Dataset extract:

Segment Open

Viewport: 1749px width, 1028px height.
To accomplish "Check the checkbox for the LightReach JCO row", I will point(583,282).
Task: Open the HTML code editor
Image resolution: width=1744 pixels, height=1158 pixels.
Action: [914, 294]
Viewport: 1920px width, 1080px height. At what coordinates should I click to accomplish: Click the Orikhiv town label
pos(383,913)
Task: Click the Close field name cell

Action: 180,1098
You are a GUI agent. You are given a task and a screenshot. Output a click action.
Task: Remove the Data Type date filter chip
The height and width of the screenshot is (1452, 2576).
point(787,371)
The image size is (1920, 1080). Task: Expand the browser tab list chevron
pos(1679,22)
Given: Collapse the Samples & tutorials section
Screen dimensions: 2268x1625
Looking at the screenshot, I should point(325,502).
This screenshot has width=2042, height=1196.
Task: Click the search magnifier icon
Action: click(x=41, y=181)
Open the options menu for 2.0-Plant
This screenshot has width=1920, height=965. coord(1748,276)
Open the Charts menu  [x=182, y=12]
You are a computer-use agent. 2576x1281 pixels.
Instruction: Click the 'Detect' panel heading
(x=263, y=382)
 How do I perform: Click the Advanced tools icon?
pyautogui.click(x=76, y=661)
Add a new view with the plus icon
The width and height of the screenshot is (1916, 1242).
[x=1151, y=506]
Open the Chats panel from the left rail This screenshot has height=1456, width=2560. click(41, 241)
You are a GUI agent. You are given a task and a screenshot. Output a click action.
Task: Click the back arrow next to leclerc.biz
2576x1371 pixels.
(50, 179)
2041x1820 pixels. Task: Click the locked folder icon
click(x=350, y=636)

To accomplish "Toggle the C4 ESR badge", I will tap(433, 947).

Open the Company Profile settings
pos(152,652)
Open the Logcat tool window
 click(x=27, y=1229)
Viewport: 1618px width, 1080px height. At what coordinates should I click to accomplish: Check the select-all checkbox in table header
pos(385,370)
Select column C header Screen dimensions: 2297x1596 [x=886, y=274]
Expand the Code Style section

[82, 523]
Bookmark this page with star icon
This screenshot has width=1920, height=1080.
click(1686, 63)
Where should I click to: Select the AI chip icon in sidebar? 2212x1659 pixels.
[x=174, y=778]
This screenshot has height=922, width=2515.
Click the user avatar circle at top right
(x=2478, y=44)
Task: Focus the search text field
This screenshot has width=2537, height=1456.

Segment Closed

Action item: Keeping every line exactly as it is, copy all the records.

Answer section:
Viewport: 1749px width, 1028px height.
To accomplish "Check the checkbox for the LightReach JCO row", I will point(583,282).
Task: Open the HTML code editor
Image resolution: width=1744 pixels, height=1158 pixels.
Action: [914, 294]
Viewport: 1920px width, 1080px height. At what coordinates should I click to accomplish: Click the Orikhiv town label
pos(383,913)
Task: Click the Close field name cell

Action: 180,1098
You are a GUI agent. You are given a task and a screenshot. Output a click action.
Task: Remove the Data Type date filter chip
The height and width of the screenshot is (1452, 2576).
point(787,371)
The image size is (1920, 1080). Task: Expand the browser tab list chevron
pos(1679,22)
Given: Collapse the Samples & tutorials section
Screen dimensions: 2268x1625
Looking at the screenshot, I should point(325,502).
This screenshot has width=2042, height=1196.
Task: Click the search magnifier icon
Action: click(x=41, y=181)
Open the options menu for 2.0-Plant
This screenshot has width=1920, height=965. coord(1748,276)
Open the Charts menu  [x=182, y=12]
You are a computer-use agent. 2576x1281 pixels.
Instruction: Click the 'Detect' panel heading
(x=263, y=382)
 How do I perform: Click the Advanced tools icon?
pyautogui.click(x=76, y=661)
Add a new view with the plus icon
The width and height of the screenshot is (1916, 1242).
[x=1151, y=506]
Open the Chats panel from the left rail This screenshot has height=1456, width=2560. click(41, 241)
You are a GUI agent. You are given a task and a screenshot. Output a click action.
Task: Click the back arrow next to leclerc.biz
2576x1371 pixels.
(50, 179)
2041x1820 pixels. Task: Click the locked folder icon
click(x=350, y=636)

To accomplish "Toggle the C4 ESR badge", I will tap(433, 947).

Open the Company Profile settings
pos(152,652)
Open the Logcat tool window
 click(x=27, y=1229)
Viewport: 1618px width, 1080px height. At what coordinates should I click to accomplish: Check the select-all checkbox in table header
pos(385,370)
Select column C header Screen dimensions: 2297x1596 [x=886, y=274]
Expand the Code Style section

[82, 523]
Bookmark this page with star icon
This screenshot has width=1920, height=1080.
click(1686, 63)
Where should I click to: Select the AI chip icon in sidebar? 2212x1659 pixels.
[x=174, y=778]
This screenshot has height=922, width=2515.
Click the user avatar circle at top right
(x=2478, y=44)
Task: Focus the search text field
This screenshot has width=2537, height=1456.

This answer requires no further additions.